The higher-taxes crowd is misrepresenting America’s founders
- Monday, March 27, 2006
The Silver State nowadays is hearing a lot of what America’s founding generation called bletherskate.
Though dictionaries today spell it blatherskite, the meaning remains the same as in the late 18th century: nonsense.
Dusting off the older spelling seems appropriate, however, because the rubbish being proclaimed concerns America’s founding generation itself.
More specifically, it involves the Founders’ views on republics and democracies, and the nature of American government they meant to leave behind.
As usual, it’s the Nevada political establishment’s fear of the TASC taxpayer-protection initiative fueling all the nonsense. In the search for some way to infect voters with the establishment’s fright, the initiative is being depicted as subversive and un-American. This smear, however, requires significant misrepresentation of American constitutional history.
That said, it does not appear that the Silver State politicians and scribblers conducting this assault actually recognize the falsity of what they’re saying. To grasp that, they’d have to know a good deal more about America’s founding generation than they—as we’ll see—actually do.
But what, precisely, is the electrode making them sit up so straight? It’s the prospect that voters, in passing TASC, would gain the constitutional authority to veto the new higher taxes on them the establishment wants. Thus all the doomsday rhetoric.
An example is the accusation made by Assemblyman David Parks at a Nevada Motor Transport Association debate with TASC proponents in December. Parks, a 27-year employee of Southern Nevada local governments, asserted that Colorado’s Taxpayer Bill of Rights (a precursor to TASC in allowing voters to reject higher taxes) “subverts our representative form of government.”

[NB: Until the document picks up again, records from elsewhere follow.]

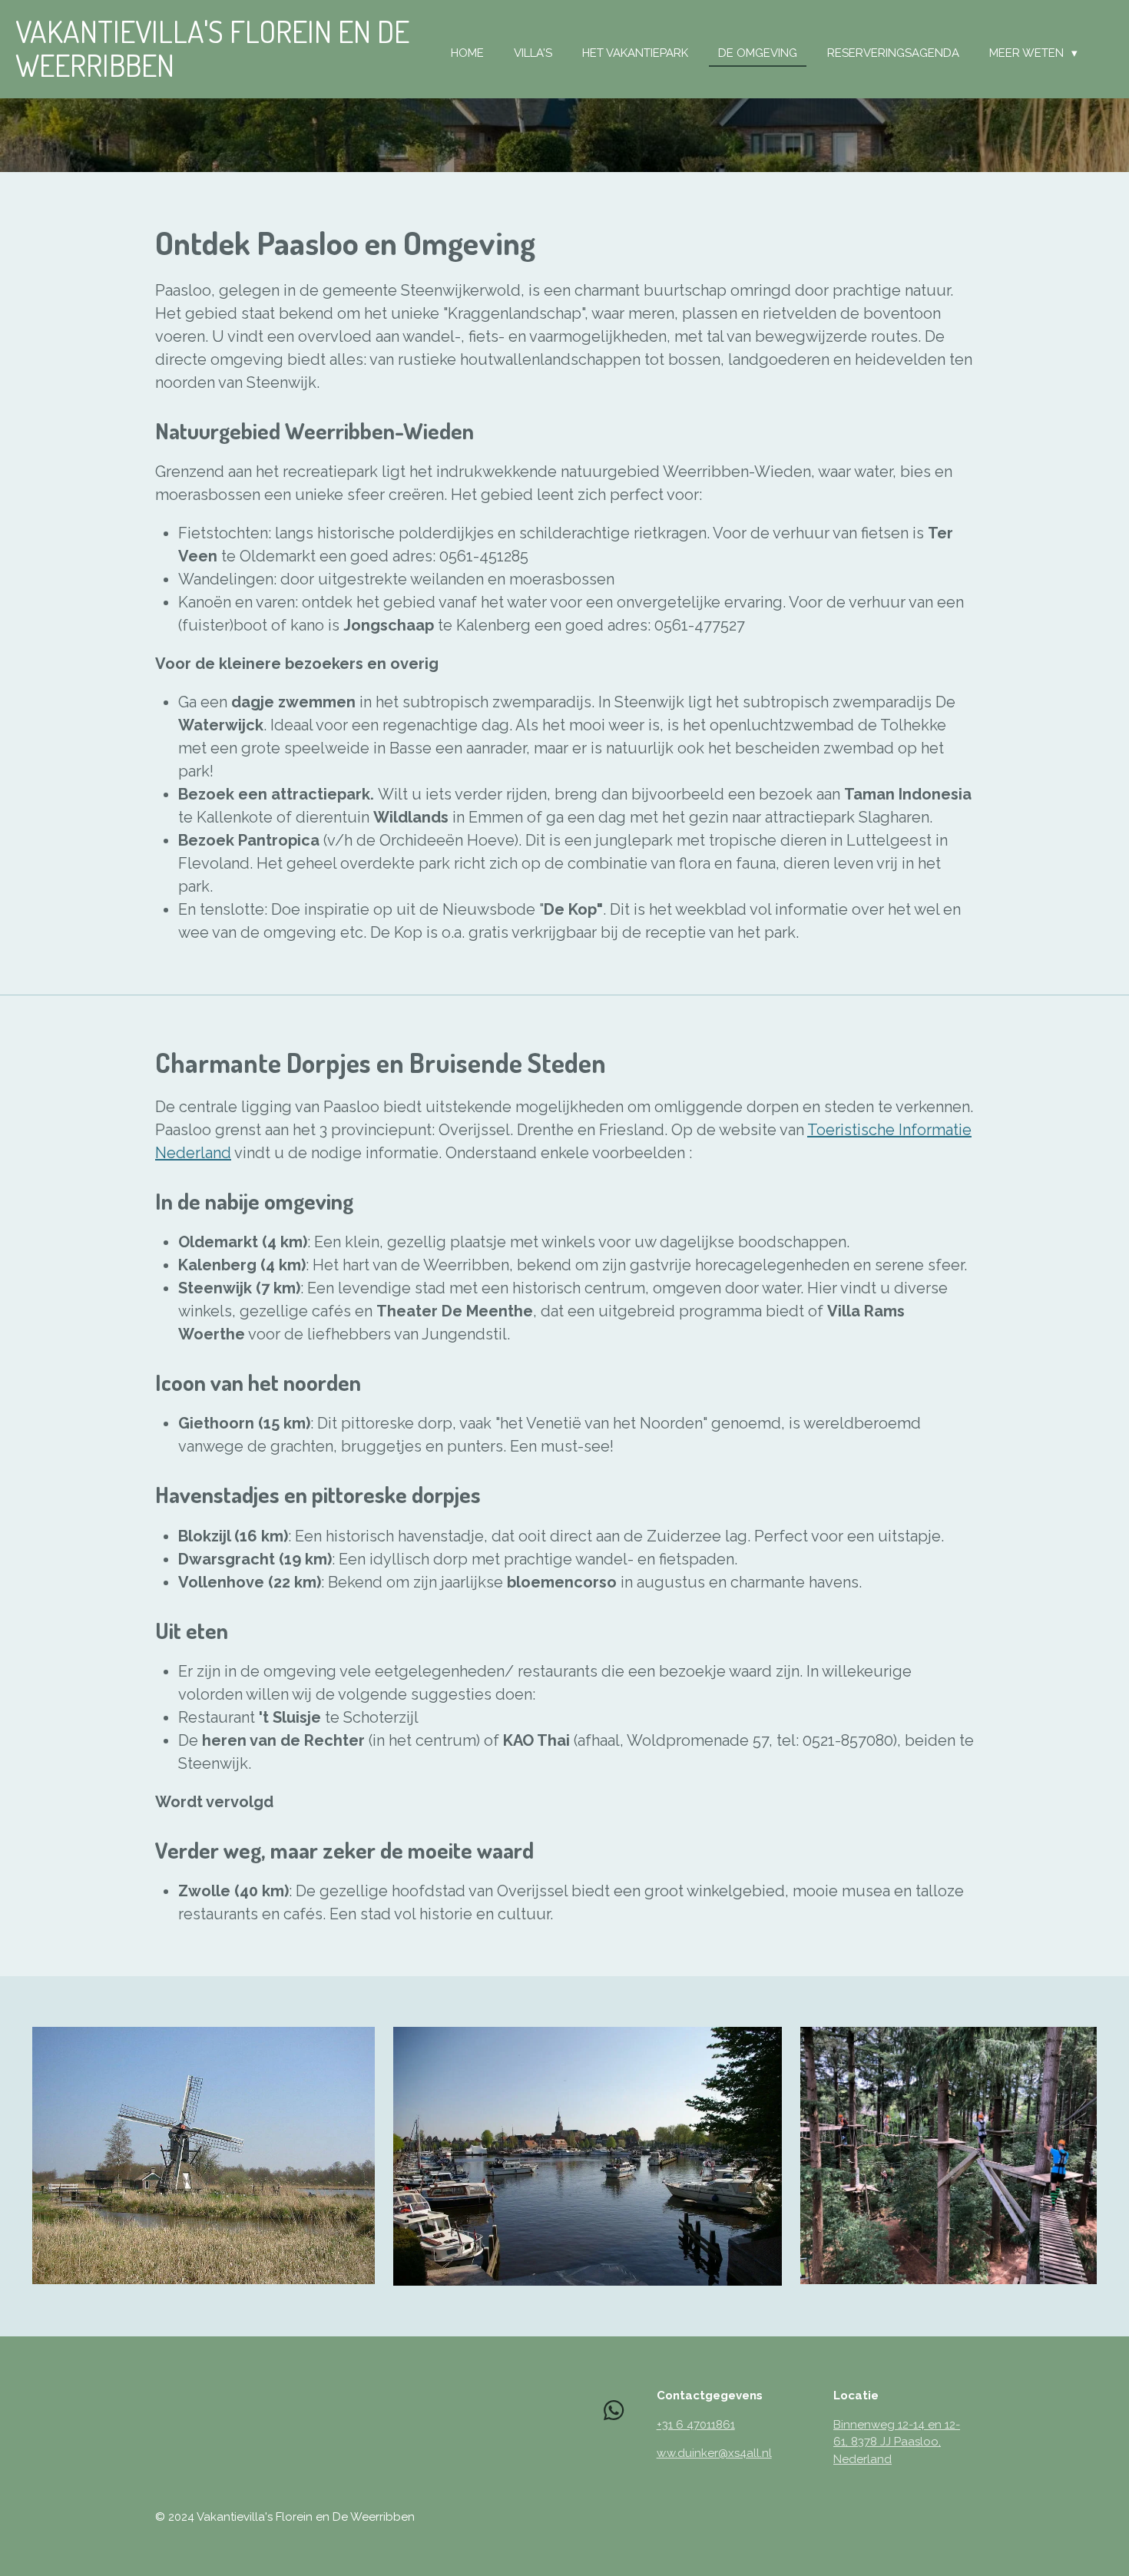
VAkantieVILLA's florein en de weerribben (212, 48)
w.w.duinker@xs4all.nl (714, 2453)
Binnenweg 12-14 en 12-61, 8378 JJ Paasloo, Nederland (896, 2442)
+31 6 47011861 (696, 2425)
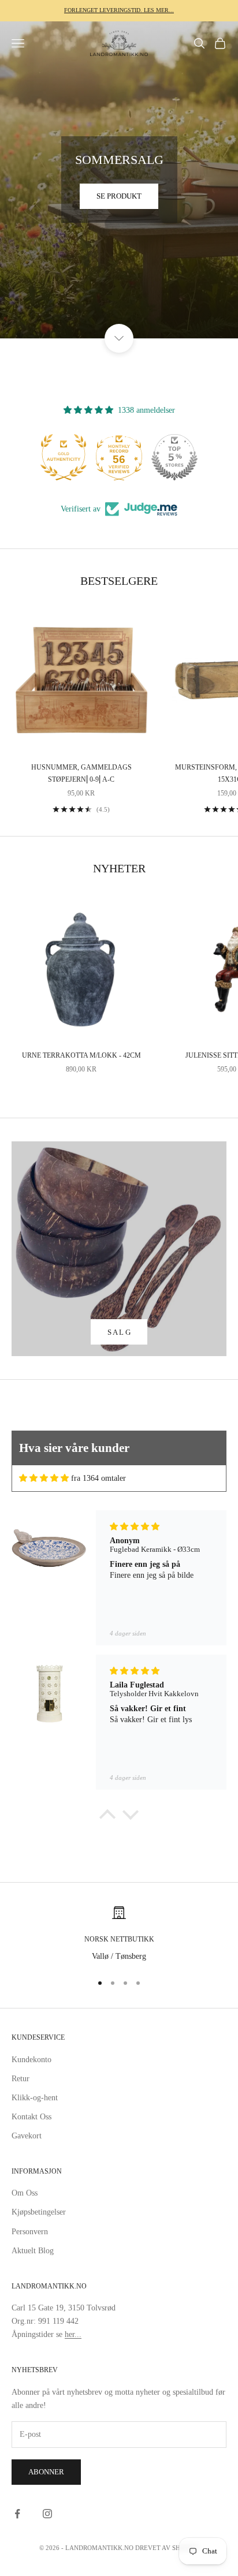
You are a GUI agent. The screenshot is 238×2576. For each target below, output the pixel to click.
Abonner (46, 2471)
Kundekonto (31, 2059)
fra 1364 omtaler (98, 1478)
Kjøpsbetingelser (39, 2212)
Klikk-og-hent (35, 2097)
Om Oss (25, 2193)
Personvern (30, 2231)
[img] (44, 1478)
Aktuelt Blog (33, 2250)
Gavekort (27, 2135)
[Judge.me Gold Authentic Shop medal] (63, 457)
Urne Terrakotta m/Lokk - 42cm (81, 1055)
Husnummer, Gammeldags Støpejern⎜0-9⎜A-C (81, 773)
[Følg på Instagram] (47, 2513)
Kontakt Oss (31, 2116)
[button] (107, 1817)
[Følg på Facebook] (17, 2513)
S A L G (119, 1332)
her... (73, 2334)
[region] (119, 1934)
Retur (20, 2078)
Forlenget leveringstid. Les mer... (119, 10)
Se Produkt (119, 196)
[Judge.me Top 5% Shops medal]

Three days later, Las Vegas Sun columnist Jon Ralston proclaimed the Nevada measure “undermines the very tenets of a republic” and “contravenes the underlying principle of the U.S. Constitution.” The following day he exclaimed that the Nevada Tax and Spending Control amendment “surely would cause an epidemic that would eviscerate any notion of representative government.”

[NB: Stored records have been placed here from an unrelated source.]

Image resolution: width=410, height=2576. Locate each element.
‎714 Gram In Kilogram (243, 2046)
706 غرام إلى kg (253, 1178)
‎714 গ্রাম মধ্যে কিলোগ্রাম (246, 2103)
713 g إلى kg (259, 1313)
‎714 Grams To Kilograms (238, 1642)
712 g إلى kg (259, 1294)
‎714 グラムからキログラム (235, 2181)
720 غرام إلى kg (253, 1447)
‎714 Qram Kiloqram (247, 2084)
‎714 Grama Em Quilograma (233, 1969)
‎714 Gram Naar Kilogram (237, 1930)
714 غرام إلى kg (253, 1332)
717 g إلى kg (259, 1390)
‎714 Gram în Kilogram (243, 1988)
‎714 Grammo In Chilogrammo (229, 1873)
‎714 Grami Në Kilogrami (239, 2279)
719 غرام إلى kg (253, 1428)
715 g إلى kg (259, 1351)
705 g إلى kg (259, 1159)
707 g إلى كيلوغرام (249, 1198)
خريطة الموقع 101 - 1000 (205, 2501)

In January, Las Vegas Review-Journal columnist Geoff Schumacher chimed in, opining that the Nevada proposal “violates the spirit of American governance.”
“We are a republic,” he declared, “which means we elect representatives to make governmental decisions on our behalf. If we don't like what our representatives are doing, we elect new ones. We don't try to do their jobs for them.”
And so it goes. Partisans for Nevada’s existing special-interest-dominated political system insist that voters must stay in their place, deciding nothing of substance other than which politicians get to sell them down the river.
It’s a line of argument that relies for its justification on a simplistic and erroneous view of what the Framers believed. To the contrary, however, the Framers did not see republics and democracy as mutually exclusive categories.
True, the Founders were emphatic about the dangers of unrestrained democracy. But the view that republics could have no institutions within them of direct democracy is something they would have dismissed as absurd.
Today our contemporary educational order has left most of us stripped of the classical context that America’s founders brought to their constitutional discussions. The Framers’ generation, however, had been educated to know Greek and Roman history and philosophy. Thus when James Madison, in Federalist 63, discusses the topic of republics, he goes into the histories of Sparta, Carthage, Rome, Athens and Crete. And he points out that all of them had both representative and directly democratic institutions—implicitly acknowledging that a role for the latter does not bring their status as republics into question. Similarly, in Federalist 34, Alexander Hamilton mentions two of the assemblies of the Roman Republic, the Comitia Centuriata and the Comitia Tributa—in both of which the Roman people voted directly on laws, judicial decisions, and other matters. Thus Hamilton, too, understood that republics could include important institutions of direct democracy.
What the Framers wanted was to implement Aristotle’s idea of “mixed” government—combining elements of monarchy, aristocracy and democracy in a state to assure its stability. It was a notion they had absorbed not just from Aristotle but also Roman sources like Polybius and Cicero. We see the result today in the U.S. Constitution’s tripartite division of the federal state into executive, judicial and legislative branches.
That same notion—that the people can have a direct voice in a republic’s decisions—lives on today in many ways, including the New England town meeting and the requirement, here in Nevada, that general obligation bonds must always go before the voters.
Pleaders for Nevada’s tax-and-spenders really need a new argument.
Steven Miller is editor of BusinessNevada and policy director for the Nevada Policy Research Institute.